Acara Doa Lintas Iman diselenggarakan sebagai bentuk respons atas situasi bangsa yang belakangan ini tengah menghadapi situasi penuh dinamika pasca aksi demonstrasi. Melalui kegiatan ini, Forkom UKM UGM mengajak seluruh elemen masyarakat untuk bersama-sama mendoakan yang terbaik bagi bangsa Indonesia.
Ketua Forkom UKM UGM, Kobe, mengungkapkan bahwa selain turun ke jalan, kegiatan ini juga inisiatif dalam merespons situasi kekisruhan melalui cara-cara religius yakni doa lintas agama. “Di UGM sendiri terdapat sejumlah Unit Kegiatan Mahasiswa (UKM) di bidang kerohanian, sehingga kami merasa penting untuk menghadirkan respons melalui cara tersebut”, terang Kobe.
Lebih lanjut, doa bersama turut dihadiri oleh Sekretaris Universitas Gadjah Mada Dr. Andi Sandi Antonius, serta ketua komunitas dari masing-masing fasilitas kerohanian UGM. Hadir pula dukuh dan perangkat padukuhan Blimbingsari, keluarga besar Gelanggang Mahasiswa UGM, serta sejumlah mahasiswa secara umum.

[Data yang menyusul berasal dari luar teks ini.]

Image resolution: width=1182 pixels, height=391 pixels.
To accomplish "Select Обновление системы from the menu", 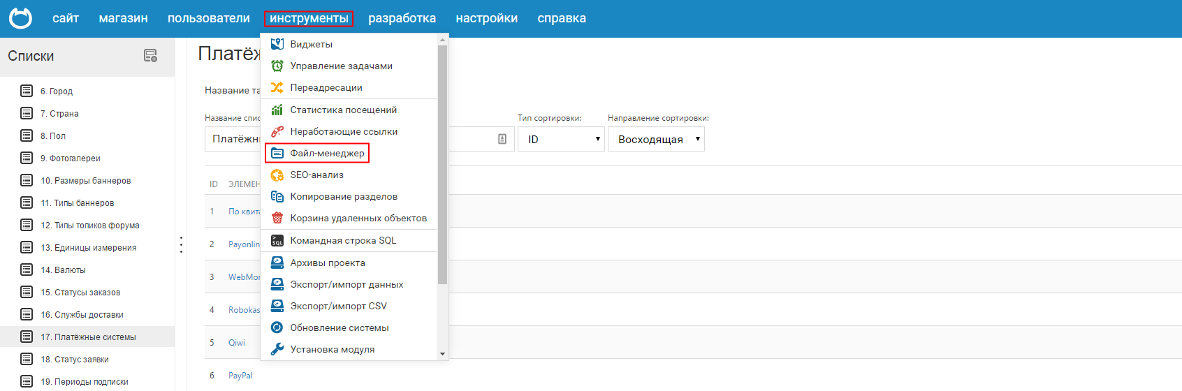I will point(340,327).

Rangkaian acara dimulai dengan sambutan, kemudian dilanjutkan dengan prosesi penyalaan lilin dan doa bersama. Doa dipimpin secara bergiliran oleh empat tokoh lintas agama, dimulai dari agama Kristen oleh Pendeta Risang Anggoro, dilanjutkan oleh Ian Pasani dari agama Buddha, Joko Purwono dari agama Islam, dan ditutup oleh Romo Prasetyo dari agama Hindu.

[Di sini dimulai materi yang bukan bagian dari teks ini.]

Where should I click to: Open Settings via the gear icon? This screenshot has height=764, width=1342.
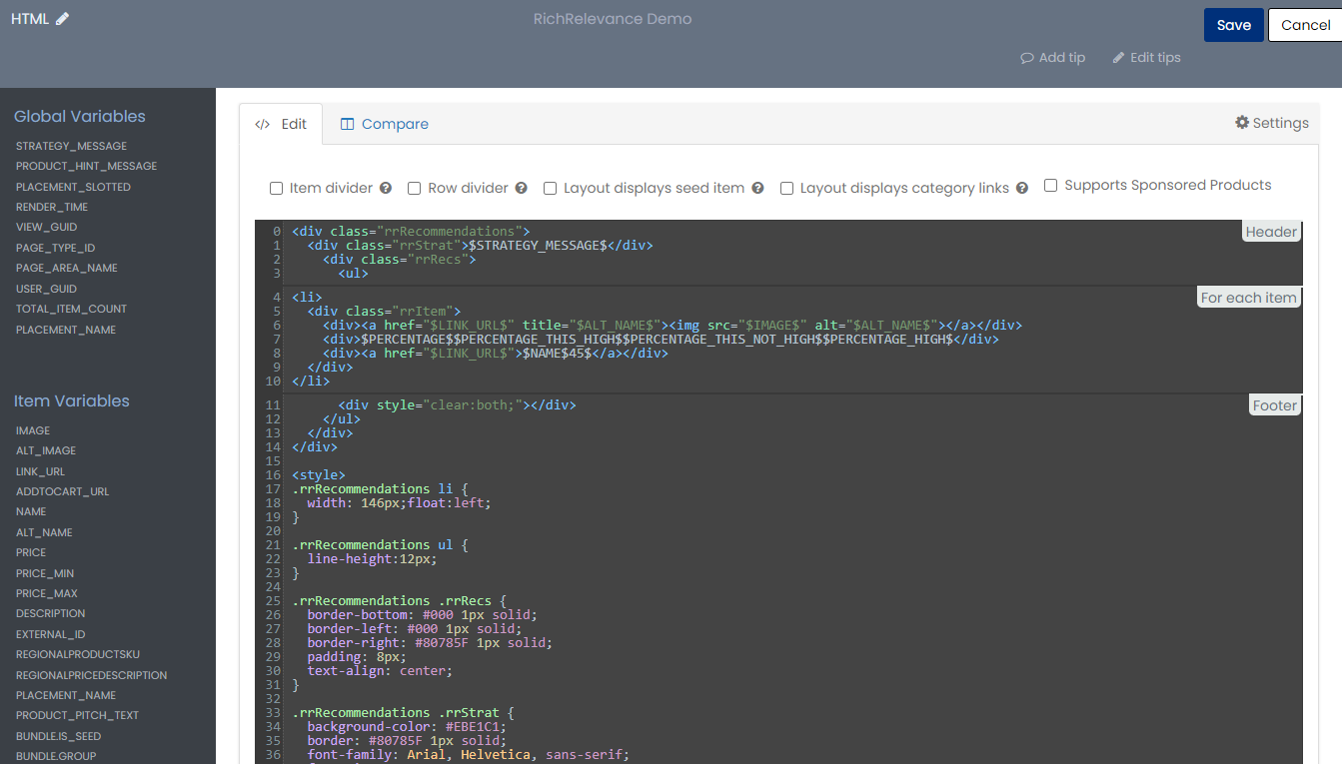click(x=1242, y=122)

Setelah pembacaan doa lintas agama selesai, acara dilanjutkan dengan prosesi simbolis pemotongan tumpeng. Pemotongan ini diwakili oleh sejumlah perwakilan, yakni para pemuka agama, dukuh, serta perwakilan dari mahasiswa. Simbolisasi pemotongan tumpeng tidak hanya melambangkan persatuan antar generasi, tetapi juga menggambarkan kesetaraan di antara seluruh lapisan masyarakat. “Simbolisasi pemotongan tumpeng tadi menggambarkan manunggalnya sivitas akademika, masyarakat, mahasiswa, dan keraton. Sekaligus menunjukkan estafet antargenerasi, dari mahasiswa, ke masyarakat, lalu ke keraton yang diibaratkan sebagai perwujudan negara. Artinya, kita semua bersatu padu demi menjaga keutuhan bangsa”, ujar Romo Prasetyo.

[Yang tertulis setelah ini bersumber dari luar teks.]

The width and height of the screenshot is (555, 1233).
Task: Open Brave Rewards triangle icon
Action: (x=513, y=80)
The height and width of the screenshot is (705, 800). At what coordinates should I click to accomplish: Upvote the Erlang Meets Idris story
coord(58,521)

Tak lupa, Romo Prasetyo menyampaikan bahwa prosesi simbolis tidak berhenti pada pemotongan tumpeng semata, tetapi dilanjutkan dengan makan bersama dalam satu piring. Hal ini menjadi simbol bahwa seluruh elemen masyarakat hidup dan tumbuh dari tanah air yang sama, yakni Indonesia. “Saat makan dari satu piring, itu menggambarkan kita semua hidup dari satu tanah air, tanpa sekat, tanpa ego, tetap dengan unggah-ungguh (tata krama)”, ujarnya.
Lebih lanjut, bentuk tumpeng yang meruncing ke atas diibaratkan sebagai simbol Ketuhanan Yang Maha Esa. Bagian tengahnya merepresentasikan ilmu pengetahuan, sementara bagian dasarnya melambangkan agama serta norma-norma dalam kehidupan bermasyarakat. “Tumpeng itu simbol kerahayuan. Puncaknya Tuhan, di tengah ilmu pengetahuan, dasarnya agama dan masyarakat. Semua itu menyatu dan termuat dalam dasar-dasar pancasila”, tambah Prasetyo.
Melalui acara Doa Lintas Iman yang bertema “Ruwat Bumi: Manunggaling Manah Kagem Rahayuning Nagari” ini, kita diharapkan untuk bersama-sama memperkuat persatuan lintas iman, bergotong royong antargenerasi untuk saling menjaga keutuhan bangsa, dan mendoakan agar Indonesia segera pulih menjadi negeri yang damai, tentram, serta sejahtera. “Harapannya, bangsa ini bisa segera pulih, kembali damai dan tenteram. Melalui persatuan lintas iman dan antargenerasi, kita dapat menjaga keutuhan Indonesia agar menjadi negara yang gemah ripah loh jinawi. Yang terpenting, kedaulatan negeri ini bukan hanya tanggung jawab satu generasi, tetapi seluruh elemen harus terlibat dan bersatu”, tutup Romo Prasetyo.